WHAT THE EXERCISE ASKS: Can you copy the items below word for word, from their first line through the line containing "Action: point(54,228)", with the pictures left out?
··· RECORDS FOR PROCESSING
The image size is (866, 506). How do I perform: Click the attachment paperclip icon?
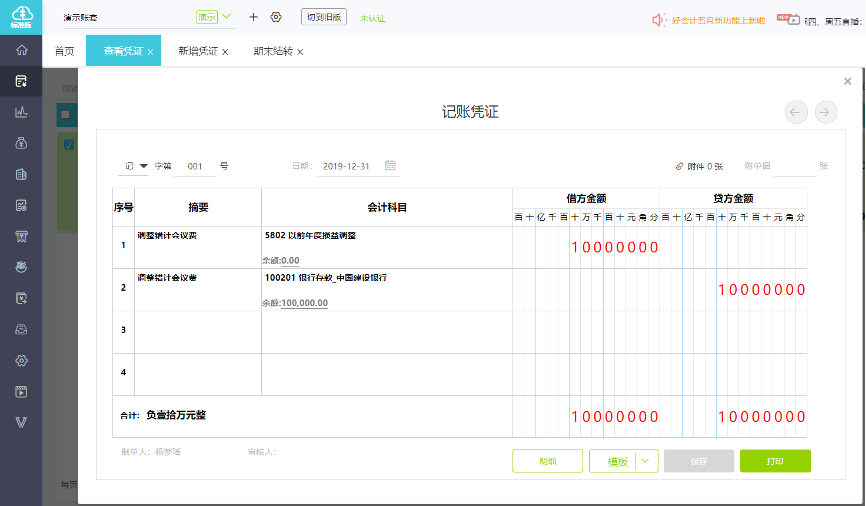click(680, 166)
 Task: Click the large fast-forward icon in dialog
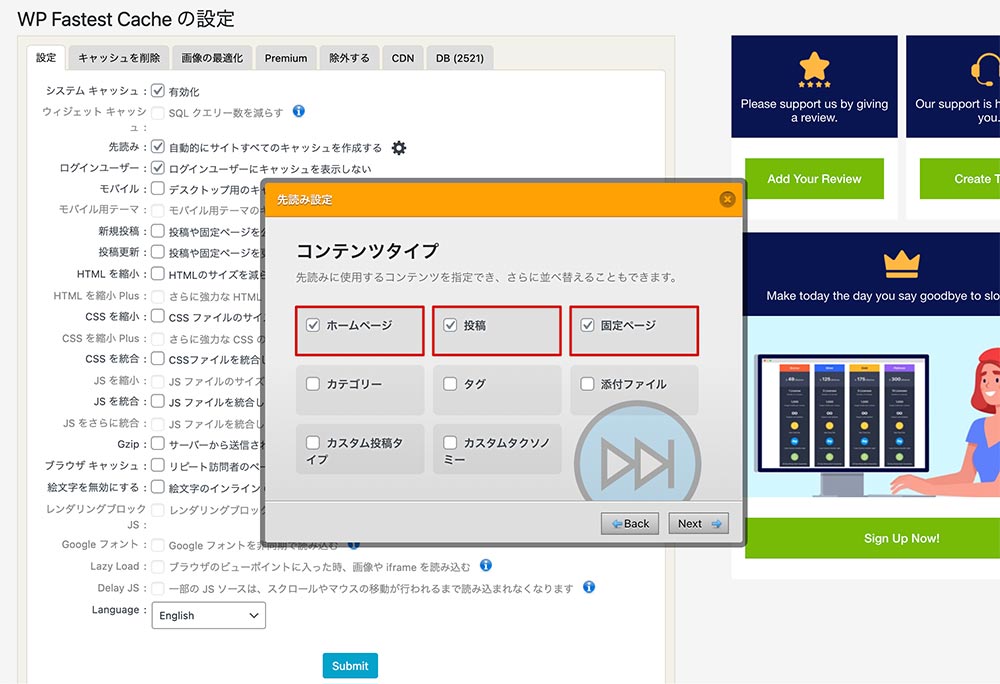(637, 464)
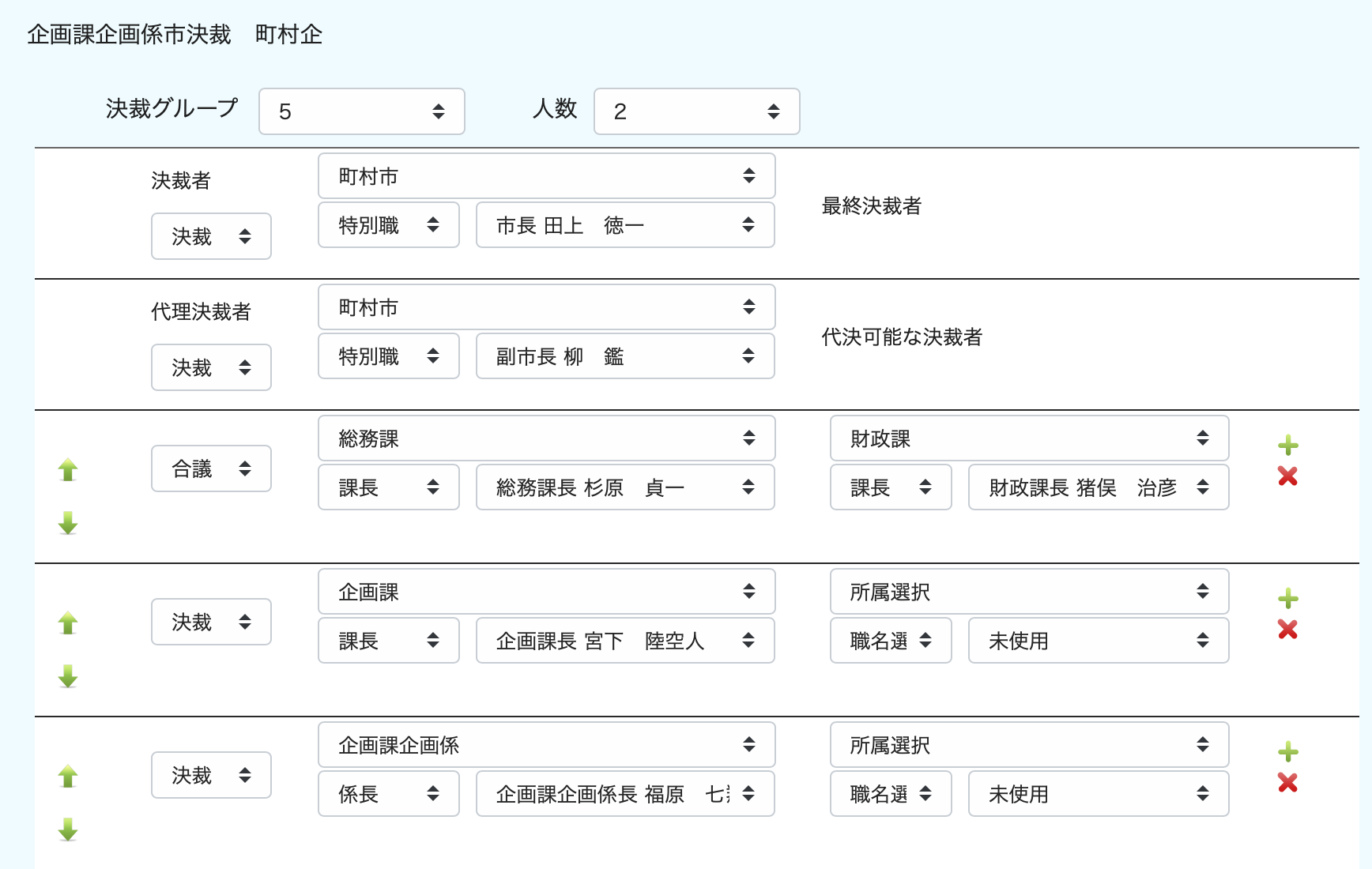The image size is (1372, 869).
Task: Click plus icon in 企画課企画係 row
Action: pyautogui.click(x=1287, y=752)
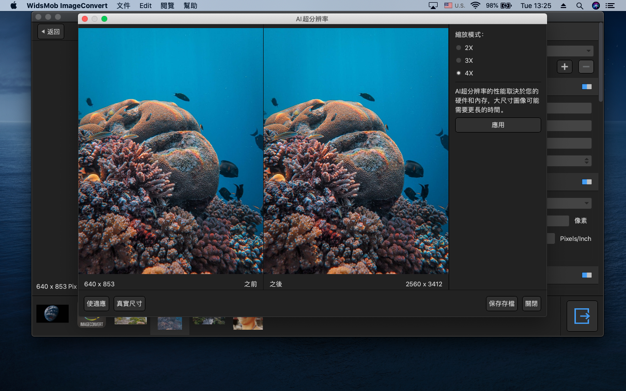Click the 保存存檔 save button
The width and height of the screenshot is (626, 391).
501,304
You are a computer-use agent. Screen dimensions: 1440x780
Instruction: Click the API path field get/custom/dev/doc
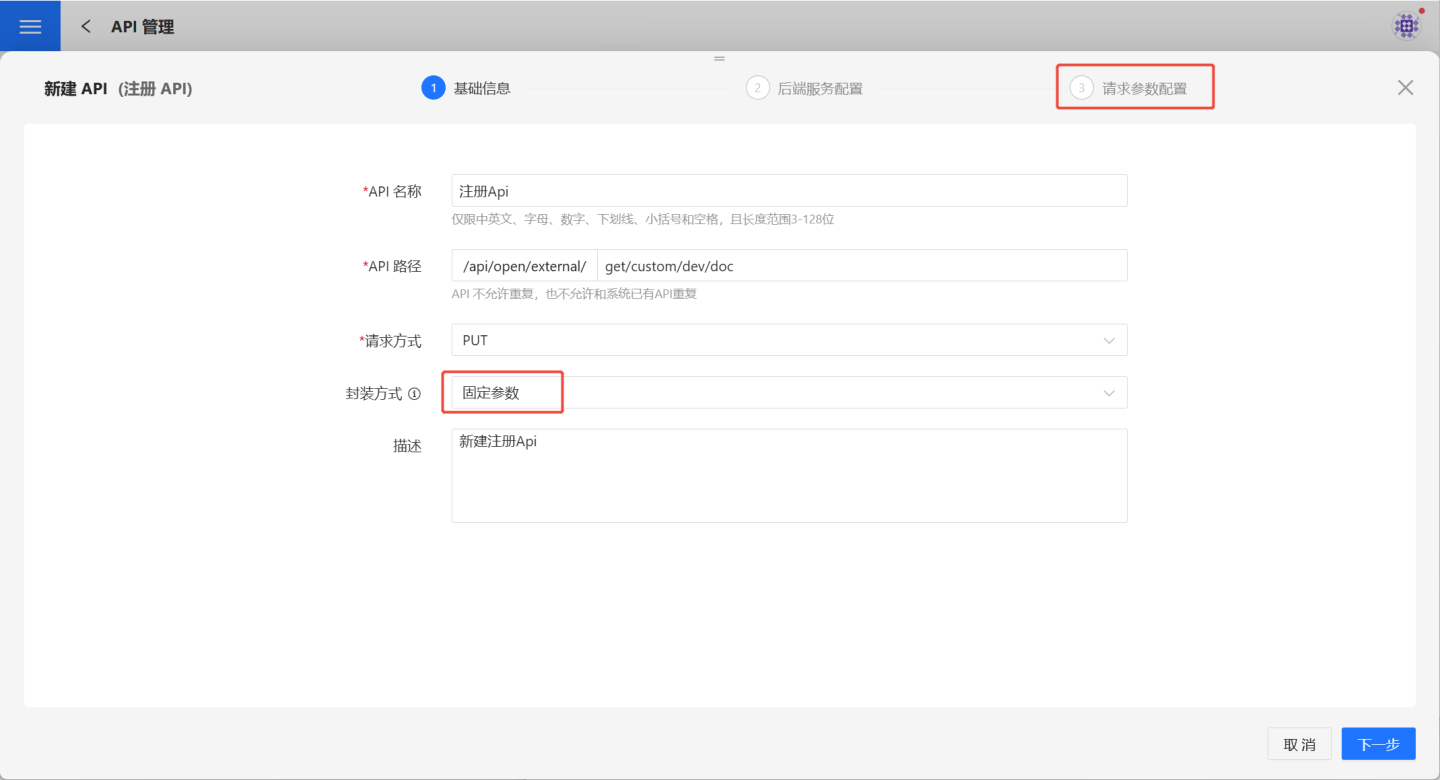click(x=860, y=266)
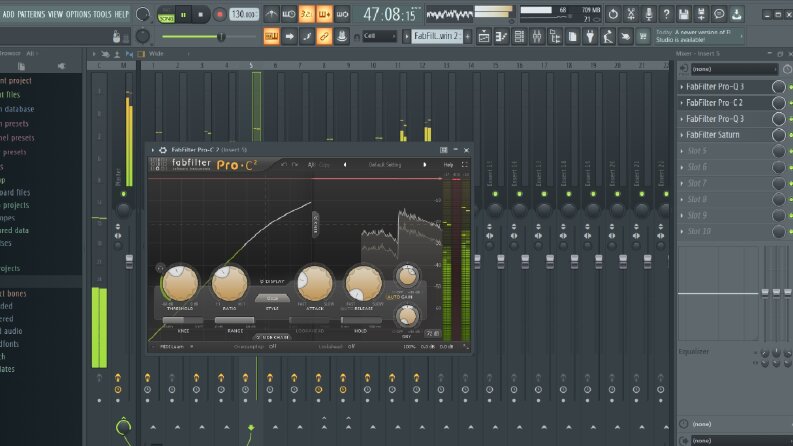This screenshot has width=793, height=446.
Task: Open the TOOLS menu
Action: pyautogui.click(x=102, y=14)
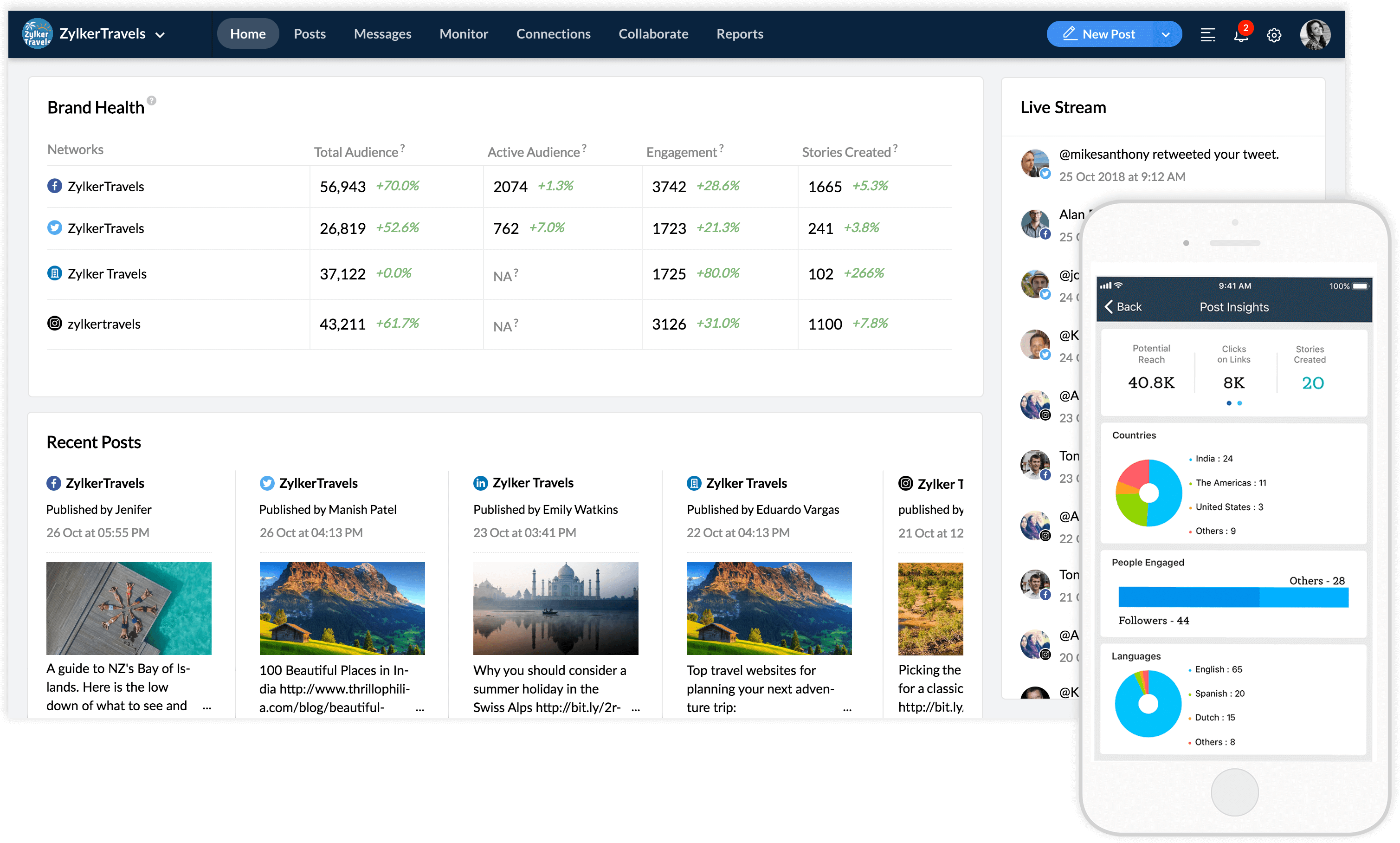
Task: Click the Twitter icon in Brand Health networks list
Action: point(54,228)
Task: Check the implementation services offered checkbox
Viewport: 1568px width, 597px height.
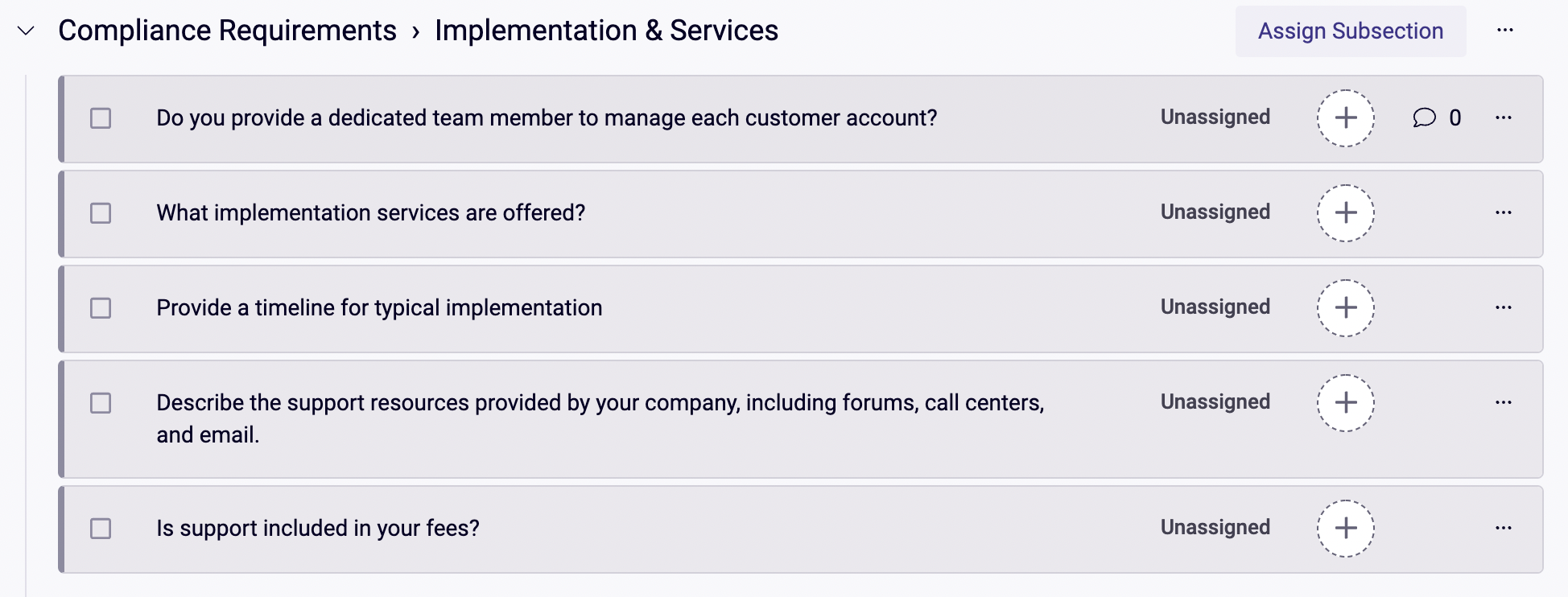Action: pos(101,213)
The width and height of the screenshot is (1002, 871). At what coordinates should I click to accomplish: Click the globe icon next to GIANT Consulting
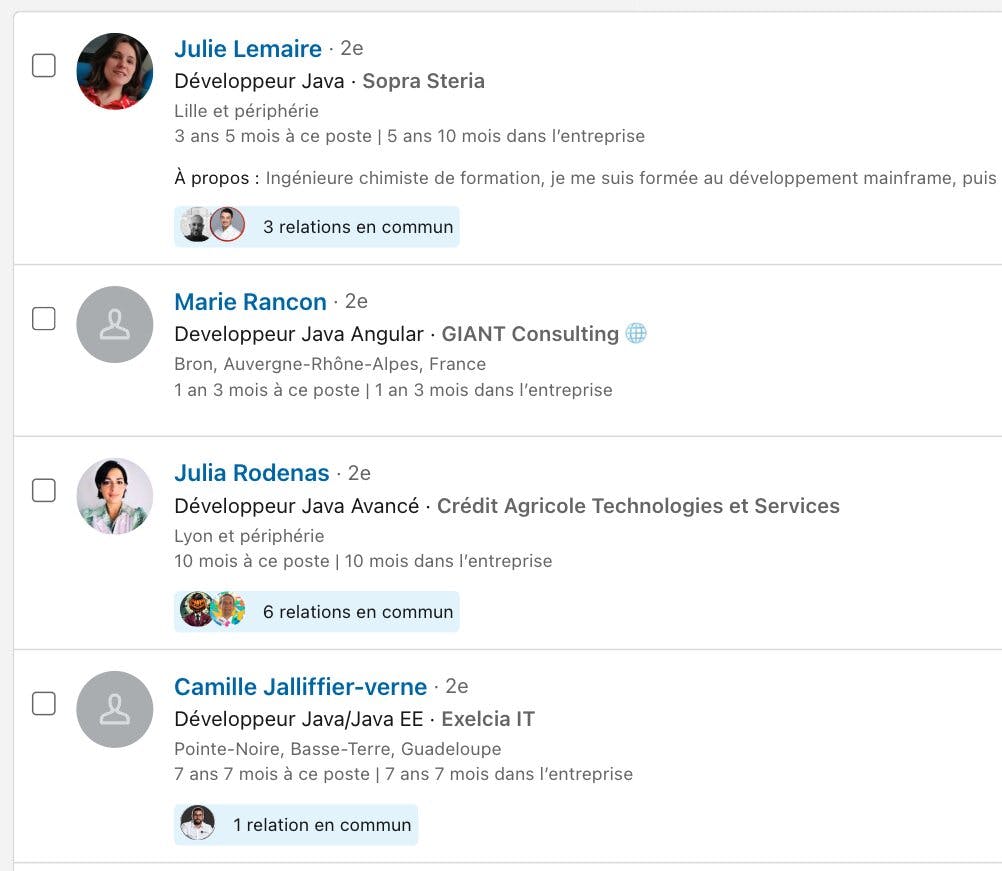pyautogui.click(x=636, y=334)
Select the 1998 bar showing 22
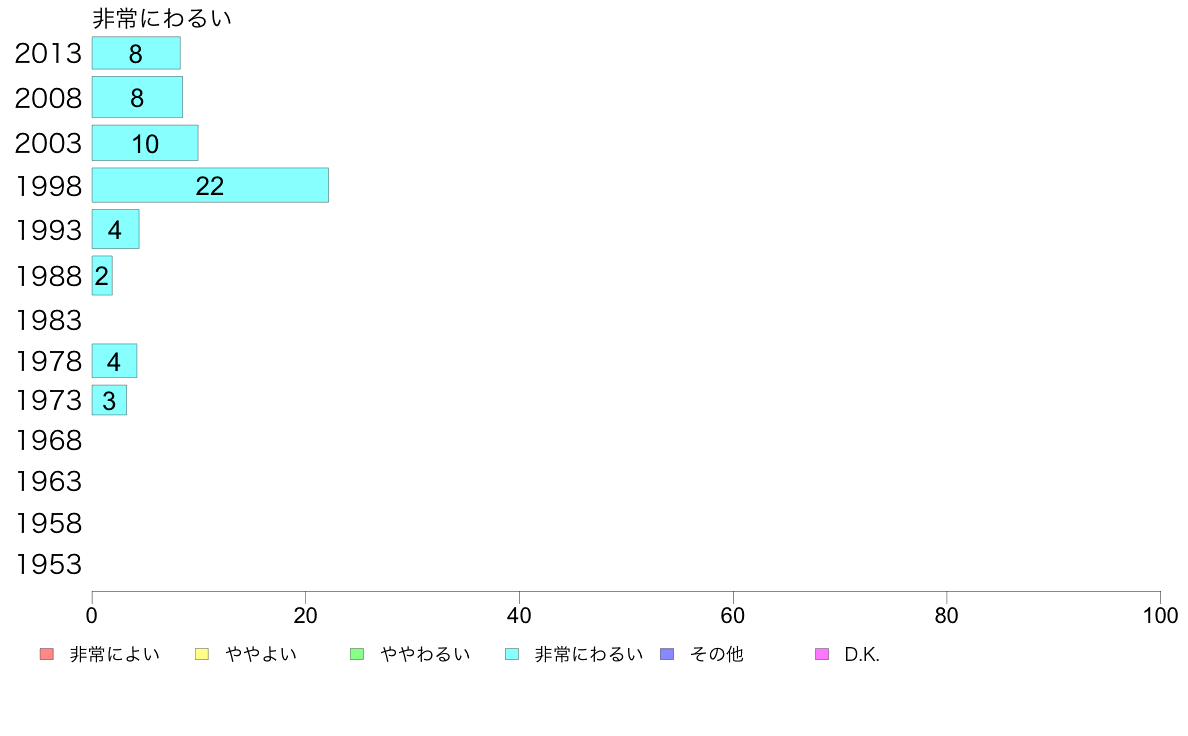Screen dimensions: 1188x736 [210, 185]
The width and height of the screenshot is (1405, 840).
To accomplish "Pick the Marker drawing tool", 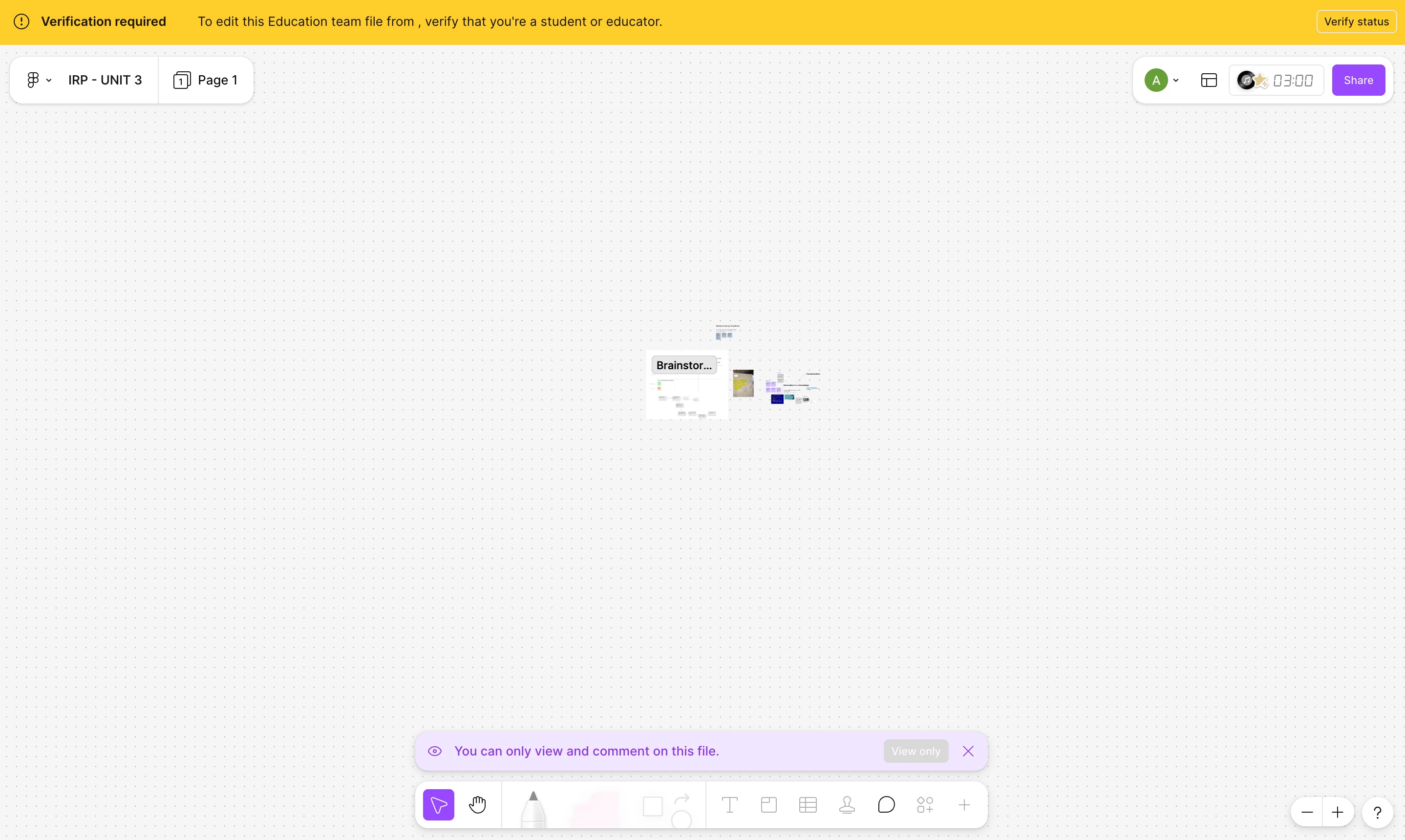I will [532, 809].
······
RIGHT ANSWER:
The image size is (866, 506). How do I perform: Click the attachment paperclip icon?
click(680, 166)
 Task: Click the large fast-forward icon in dialog
(637, 464)
The image size is (1372, 869).
Task: Click plus icon in 企画課企画係 row
Action: pyautogui.click(x=1287, y=752)
Click the 保存存檔 save button
The width and height of the screenshot is (626, 391).
501,304
You are a computer-use agent. Screen dimensions: 1440x780
Instruction: Click the API path field get/custom/dev/doc
click(x=860, y=266)
This screenshot has width=793, height=446.
Task: Open the TOOLS menu
Action: pyautogui.click(x=102, y=14)
Task: Click the Twitter icon in Brand Health networks list
Action: point(54,228)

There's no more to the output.